Administração de Alckmin e Serra estariam envolvidas no maior escândalo
de corrupção já denunciado no Estado de São Paulo
Uma conta
bancária aberta no paraíso fiscal da Suíça, sob o codinome “Marília”, foi
usada para movimentar as propinas que facilitaram os negócios da Siemens e da
Alstom com governos do PSDB, em São Paulo. Por ela, transitaram cerca de R$ 64
milhões em propinas e os recursos foram gerenciados por homens da cozinha dos
governos de Mario Covas, em São Paulo, e até do ex-presidente Fernando Henrique
Cardoso. Este é o tema de uma reportagem explosiva da revista
semanal Istoé. Documentos vindos da Suíça revelam que conta conhecida como
“Marília”, aberta no MultiCommercial Bank, em Genebra, movimentou somas
milionárias para subornar homens públicos e conseguir vantagens para as
empresas Siemens e Alstom nos governos do PSDB paulista
Claudio
Dantas Sequeira e Pedro Marcondes de Moura
Na edição da semana passada, ISTOÉ revelou
quem eram as autoridades e os servidores públicos que participaram do esquema
de cartel do Metrô em São Paulo, distribuíram a propina e desviaram
recursos para campanhas tucanas, como operavam e quais eram suas relações com
os políticos do PSDB paulista.
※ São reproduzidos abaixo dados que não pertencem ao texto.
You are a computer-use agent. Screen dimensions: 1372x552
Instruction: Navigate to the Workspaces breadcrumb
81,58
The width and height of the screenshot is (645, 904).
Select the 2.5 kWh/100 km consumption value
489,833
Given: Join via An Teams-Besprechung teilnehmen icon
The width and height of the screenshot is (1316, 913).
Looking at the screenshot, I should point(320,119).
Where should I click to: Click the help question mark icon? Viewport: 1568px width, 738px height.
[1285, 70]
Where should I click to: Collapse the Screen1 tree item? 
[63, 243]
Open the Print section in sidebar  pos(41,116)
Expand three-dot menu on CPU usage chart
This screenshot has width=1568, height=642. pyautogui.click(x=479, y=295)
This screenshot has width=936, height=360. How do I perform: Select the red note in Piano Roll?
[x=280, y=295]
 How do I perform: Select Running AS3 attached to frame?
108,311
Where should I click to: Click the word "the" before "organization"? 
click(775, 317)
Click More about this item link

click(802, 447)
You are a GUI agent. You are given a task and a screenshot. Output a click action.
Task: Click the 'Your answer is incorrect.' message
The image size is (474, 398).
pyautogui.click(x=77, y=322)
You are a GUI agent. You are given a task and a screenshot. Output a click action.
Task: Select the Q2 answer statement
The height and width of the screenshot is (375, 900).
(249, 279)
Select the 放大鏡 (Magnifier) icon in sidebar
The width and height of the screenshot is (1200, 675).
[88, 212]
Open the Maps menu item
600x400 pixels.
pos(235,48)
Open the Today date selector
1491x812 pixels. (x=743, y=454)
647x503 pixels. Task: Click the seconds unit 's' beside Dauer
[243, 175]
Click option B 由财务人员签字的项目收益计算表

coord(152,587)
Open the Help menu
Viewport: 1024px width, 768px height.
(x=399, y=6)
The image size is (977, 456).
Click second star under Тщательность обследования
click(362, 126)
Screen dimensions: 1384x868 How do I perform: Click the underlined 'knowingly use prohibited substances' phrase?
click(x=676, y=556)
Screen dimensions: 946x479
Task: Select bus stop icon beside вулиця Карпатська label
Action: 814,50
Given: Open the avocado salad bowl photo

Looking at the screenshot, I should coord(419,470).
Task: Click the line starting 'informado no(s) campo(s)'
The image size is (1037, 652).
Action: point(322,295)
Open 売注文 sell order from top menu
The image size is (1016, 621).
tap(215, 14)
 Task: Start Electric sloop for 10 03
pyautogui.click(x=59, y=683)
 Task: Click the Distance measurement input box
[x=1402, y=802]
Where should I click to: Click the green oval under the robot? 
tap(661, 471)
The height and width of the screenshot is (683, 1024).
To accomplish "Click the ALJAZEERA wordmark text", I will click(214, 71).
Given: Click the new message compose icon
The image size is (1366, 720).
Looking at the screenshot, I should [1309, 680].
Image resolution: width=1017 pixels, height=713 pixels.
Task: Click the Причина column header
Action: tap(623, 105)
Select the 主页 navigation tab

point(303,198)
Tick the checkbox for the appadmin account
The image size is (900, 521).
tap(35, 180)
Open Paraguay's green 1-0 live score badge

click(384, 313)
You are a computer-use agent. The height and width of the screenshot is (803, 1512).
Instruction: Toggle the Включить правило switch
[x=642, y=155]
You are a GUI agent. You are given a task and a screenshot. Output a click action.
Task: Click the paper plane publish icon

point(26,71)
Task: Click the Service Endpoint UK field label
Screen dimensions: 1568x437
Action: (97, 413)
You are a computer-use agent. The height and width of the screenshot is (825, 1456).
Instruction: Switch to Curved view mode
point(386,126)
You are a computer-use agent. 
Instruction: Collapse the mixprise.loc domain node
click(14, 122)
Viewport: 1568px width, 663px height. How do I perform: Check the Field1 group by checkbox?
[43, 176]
Agora, com base numa pilha de documentos que o
Ministério da Justiça recebeu das autoridades suíças com informações
financeiras e quebras de sigilo bancário, já é possível saber detalhes do que
os investigadores avaliam ser uma das principais contas usadas para abastecer o
propinoduto tucano. De acordo com a documentação obtida com exclusividade
por ISTOÉ, a até agora desconhecida “conta Marília”, aberta no Multi
Commercial Bank, hoje Leumi Private Bank AG, sob o número
18.626, movimentou apenas entre 1998 e 2002 mais de 20 milhões de euros, o
equivalente a R$ 64 milhões. O dinheiro é originário de um complexo circuito
financeiro que envolve offshores, gestores de investimento e lobistas. Uma
análise preliminar da movimentação da “conta Marília” indica que Alstom e
Siemens partilharam do mesmo esquema de suborno para conseguir contratos
bilionários com sucessivos governos tucanos em São Paulo. Segundo fontes do
Ministério Público, entre os beneficiários do dinheiro da conta secreta está Robson
Marinho, o conselheiro do Tribunal de Contas que foi homem da estrita confiança
e coordenador de campanha do ex-governador tucano Mário Covas. Da “Marília”
também saíram recursos para contas das empresas de Arthur Teixeira e José
Geraldo Villas Boas, lobistas que serviam de intermediários para
a propina paga aos tucanos pelas multinacionais francesa e alemã.